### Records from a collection
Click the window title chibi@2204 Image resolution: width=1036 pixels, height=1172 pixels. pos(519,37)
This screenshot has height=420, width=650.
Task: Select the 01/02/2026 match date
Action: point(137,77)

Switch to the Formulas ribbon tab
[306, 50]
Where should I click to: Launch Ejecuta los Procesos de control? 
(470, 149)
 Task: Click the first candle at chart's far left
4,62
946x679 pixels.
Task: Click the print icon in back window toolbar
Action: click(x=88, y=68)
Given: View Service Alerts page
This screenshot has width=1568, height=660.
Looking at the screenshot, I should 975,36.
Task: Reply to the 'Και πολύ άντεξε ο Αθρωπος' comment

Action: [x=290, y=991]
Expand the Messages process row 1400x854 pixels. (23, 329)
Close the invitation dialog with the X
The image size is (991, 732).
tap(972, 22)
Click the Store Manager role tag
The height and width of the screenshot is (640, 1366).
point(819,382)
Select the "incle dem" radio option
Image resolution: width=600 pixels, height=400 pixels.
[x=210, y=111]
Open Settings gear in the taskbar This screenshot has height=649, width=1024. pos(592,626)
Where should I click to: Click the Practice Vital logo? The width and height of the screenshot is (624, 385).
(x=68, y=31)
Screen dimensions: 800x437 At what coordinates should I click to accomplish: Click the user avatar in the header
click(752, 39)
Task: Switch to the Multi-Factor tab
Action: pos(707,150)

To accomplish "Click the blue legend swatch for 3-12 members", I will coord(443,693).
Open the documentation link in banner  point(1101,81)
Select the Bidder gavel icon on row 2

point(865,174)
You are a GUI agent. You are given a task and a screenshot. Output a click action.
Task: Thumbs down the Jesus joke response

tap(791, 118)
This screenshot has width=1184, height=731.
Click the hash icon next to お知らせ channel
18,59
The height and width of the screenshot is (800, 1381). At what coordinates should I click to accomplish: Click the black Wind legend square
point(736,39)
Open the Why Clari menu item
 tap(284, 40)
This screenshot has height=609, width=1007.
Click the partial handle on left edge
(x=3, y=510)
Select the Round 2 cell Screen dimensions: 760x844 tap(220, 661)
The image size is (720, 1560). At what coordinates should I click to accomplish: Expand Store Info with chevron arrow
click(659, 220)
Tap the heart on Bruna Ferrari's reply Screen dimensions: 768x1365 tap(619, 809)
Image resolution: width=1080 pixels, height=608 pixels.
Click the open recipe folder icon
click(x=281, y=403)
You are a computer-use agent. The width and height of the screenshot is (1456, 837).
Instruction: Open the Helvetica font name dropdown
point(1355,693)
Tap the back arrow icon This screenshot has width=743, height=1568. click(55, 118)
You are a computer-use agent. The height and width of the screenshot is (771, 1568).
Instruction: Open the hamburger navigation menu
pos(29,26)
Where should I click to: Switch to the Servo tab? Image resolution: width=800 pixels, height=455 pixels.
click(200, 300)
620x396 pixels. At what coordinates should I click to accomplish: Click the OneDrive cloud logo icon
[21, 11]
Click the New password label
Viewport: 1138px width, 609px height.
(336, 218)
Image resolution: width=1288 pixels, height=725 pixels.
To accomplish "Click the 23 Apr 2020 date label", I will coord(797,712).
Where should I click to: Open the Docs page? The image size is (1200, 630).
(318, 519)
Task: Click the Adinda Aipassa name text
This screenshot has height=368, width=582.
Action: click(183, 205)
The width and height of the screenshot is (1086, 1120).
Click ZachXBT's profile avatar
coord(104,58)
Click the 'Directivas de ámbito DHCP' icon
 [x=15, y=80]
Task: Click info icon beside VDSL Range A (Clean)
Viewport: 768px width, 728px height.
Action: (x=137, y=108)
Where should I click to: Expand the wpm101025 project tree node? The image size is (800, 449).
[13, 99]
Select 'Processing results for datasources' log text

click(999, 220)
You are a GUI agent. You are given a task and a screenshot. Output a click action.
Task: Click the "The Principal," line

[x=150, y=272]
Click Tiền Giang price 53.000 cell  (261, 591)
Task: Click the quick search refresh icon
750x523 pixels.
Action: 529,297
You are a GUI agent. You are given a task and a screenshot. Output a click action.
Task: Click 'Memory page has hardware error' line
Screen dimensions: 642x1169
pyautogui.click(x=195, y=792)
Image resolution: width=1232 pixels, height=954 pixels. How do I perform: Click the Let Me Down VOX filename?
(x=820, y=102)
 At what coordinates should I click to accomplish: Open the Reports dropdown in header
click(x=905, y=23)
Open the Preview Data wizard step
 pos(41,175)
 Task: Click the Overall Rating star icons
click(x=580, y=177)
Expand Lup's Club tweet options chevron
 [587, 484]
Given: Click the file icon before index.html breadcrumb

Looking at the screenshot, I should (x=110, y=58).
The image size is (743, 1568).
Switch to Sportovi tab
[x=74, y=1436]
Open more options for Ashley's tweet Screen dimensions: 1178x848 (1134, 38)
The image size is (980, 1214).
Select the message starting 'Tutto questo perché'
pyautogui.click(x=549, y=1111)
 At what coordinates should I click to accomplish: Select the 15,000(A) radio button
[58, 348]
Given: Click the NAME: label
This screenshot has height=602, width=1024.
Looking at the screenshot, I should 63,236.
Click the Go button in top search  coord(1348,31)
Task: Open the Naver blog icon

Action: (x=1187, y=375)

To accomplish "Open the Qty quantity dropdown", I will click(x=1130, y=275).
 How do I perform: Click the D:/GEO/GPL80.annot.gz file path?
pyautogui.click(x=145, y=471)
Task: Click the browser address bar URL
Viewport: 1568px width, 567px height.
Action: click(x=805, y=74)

### THE PROBLEM
The response should reproduce every entry above exactly.

### EXERCISE RESULT
Click the window title chibi@2204 Image resolution: width=1036 pixels, height=1172 pixels. pos(519,37)
This screenshot has height=420, width=650.
Task: Select the 01/02/2026 match date
Action: point(137,77)

Switch to the Formulas ribbon tab
[306, 50]
Where should I click to: Launch Ejecuta los Procesos de control? 
(470, 149)
 Task: Click the first candle at chart's far left
4,62
946x679 pixels.
Task: Click the print icon in back window toolbar
Action: click(x=88, y=68)
Given: View Service Alerts page
This screenshot has width=1568, height=660.
Looking at the screenshot, I should 975,36.
Task: Reply to the 'Και πολύ άντεξε ο Αθρωπος' comment

Action: [x=290, y=991]
Expand the Messages process row 1400x854 pixels. (23, 329)
Close the invitation dialog with the X
The image size is (991, 732).
tap(972, 22)
Click the Store Manager role tag
The height and width of the screenshot is (640, 1366).
point(819,382)
Select the "incle dem" radio option
Image resolution: width=600 pixels, height=400 pixels.
[x=210, y=111]
Open Settings gear in the taskbar This screenshot has height=649, width=1024. pos(592,626)
Where should I click to: Click the Practice Vital logo? The width and height of the screenshot is (624, 385).
(x=68, y=31)
Screen dimensions: 800x437 At what coordinates should I click to accomplish: Click the user avatar in the header
click(752, 39)
Task: Switch to the Multi-Factor tab
Action: pos(707,150)

To accomplish "Click the blue legend swatch for 3-12 members", I will coord(443,693).
Open the documentation link in banner  point(1101,81)
Select the Bidder gavel icon on row 2

point(865,174)
You are a GUI agent. You are given a task and a screenshot. Output a click action.
Task: Thumbs down the Jesus joke response

tap(791, 118)
This screenshot has width=1184, height=731.
Click the hash icon next to お知らせ channel
18,59
The height and width of the screenshot is (800, 1381). At what coordinates should I click to accomplish: Click the black Wind legend square
point(736,39)
Open the Why Clari menu item
 tap(284, 40)
This screenshot has height=609, width=1007.
Click the partial handle on left edge
(x=3, y=510)
Select the Round 2 cell Screen dimensions: 760x844 tap(220, 661)
The image size is (720, 1560). At what coordinates should I click to accomplish: Expand Store Info with chevron arrow
click(659, 220)
Tap the heart on Bruna Ferrari's reply Screen dimensions: 768x1365 tap(619, 809)
Image resolution: width=1080 pixels, height=608 pixels.
Click the open recipe folder icon
click(x=281, y=403)
You are a computer-use agent. The width and height of the screenshot is (1456, 837).
Instruction: Open the Helvetica font name dropdown
point(1355,693)
Tap the back arrow icon This screenshot has width=743, height=1568. click(55, 118)
You are a computer-use agent. The height and width of the screenshot is (771, 1568).
Instruction: Open the hamburger navigation menu
pos(29,26)
Where should I click to: Switch to the Servo tab? Image resolution: width=800 pixels, height=455 pixels.
click(200, 300)
620x396 pixels. At what coordinates should I click to accomplish: Click the OneDrive cloud logo icon
[21, 11]
Click the New password label
Viewport: 1138px width, 609px height.
(336, 218)
Image resolution: width=1288 pixels, height=725 pixels.
To accomplish "Click the 23 Apr 2020 date label", I will coord(797,712).
Where should I click to: Open the Docs page? The image size is (1200, 630).
(318, 519)
Task: Click the Adinda Aipassa name text
This screenshot has height=368, width=582.
Action: click(183, 205)
The width and height of the screenshot is (1086, 1120).
Click ZachXBT's profile avatar
coord(104,58)
Click the 'Directivas de ámbito DHCP' icon
 [x=15, y=80]
Task: Click info icon beside VDSL Range A (Clean)
Viewport: 768px width, 728px height.
Action: (x=137, y=108)
Where should I click to: Expand the wpm101025 project tree node? The image size is (800, 449).
[13, 99]
Select 'Processing results for datasources' log text

click(999, 220)
You are a GUI agent. You are given a task and a screenshot. Output a click action.
Task: Click the "The Principal," line

[x=150, y=272]
Click Tiền Giang price 53.000 cell  (261, 591)
Task: Click the quick search refresh icon
750x523 pixels.
Action: 529,297
You are a GUI agent. You are given a task and a screenshot. Output a click action.
Task: Click 'Memory page has hardware error' line
Screen dimensions: 642x1169
pyautogui.click(x=195, y=792)
Image resolution: width=1232 pixels, height=954 pixels. How do I perform: Click the Let Me Down VOX filename?
(x=820, y=102)
 At what coordinates should I click to accomplish: Open the Reports dropdown in header
click(x=905, y=23)
Open the Preview Data wizard step
 pos(41,175)
 Task: Click the Overall Rating star icons
click(x=580, y=177)
Expand Lup's Club tweet options chevron
 [587, 484]
Given: Click the file icon before index.html breadcrumb

Looking at the screenshot, I should (x=110, y=58).
The image size is (743, 1568).
Switch to Sportovi tab
[x=74, y=1436]
Open more options for Ashley's tweet Screen dimensions: 1178x848 (1134, 38)
The image size is (980, 1214).
Select the message starting 'Tutto questo perché'
pyautogui.click(x=549, y=1111)
 At what coordinates should I click to accomplish: Select the 15,000(A) radio button
[58, 348]
Given: Click the NAME: label
This screenshot has height=602, width=1024.
Looking at the screenshot, I should 63,236.
Click the Go button in top search  coord(1348,31)
Task: Open the Naver blog icon

Action: (x=1187, y=375)

To accomplish "Open the Qty quantity dropdown", I will click(x=1130, y=275).
 How do I perform: Click the D:/GEO/GPL80.annot.gz file path?
pyautogui.click(x=145, y=471)
Task: Click the browser address bar URL
Viewport: 1568px width, 567px height.
Action: click(x=805, y=74)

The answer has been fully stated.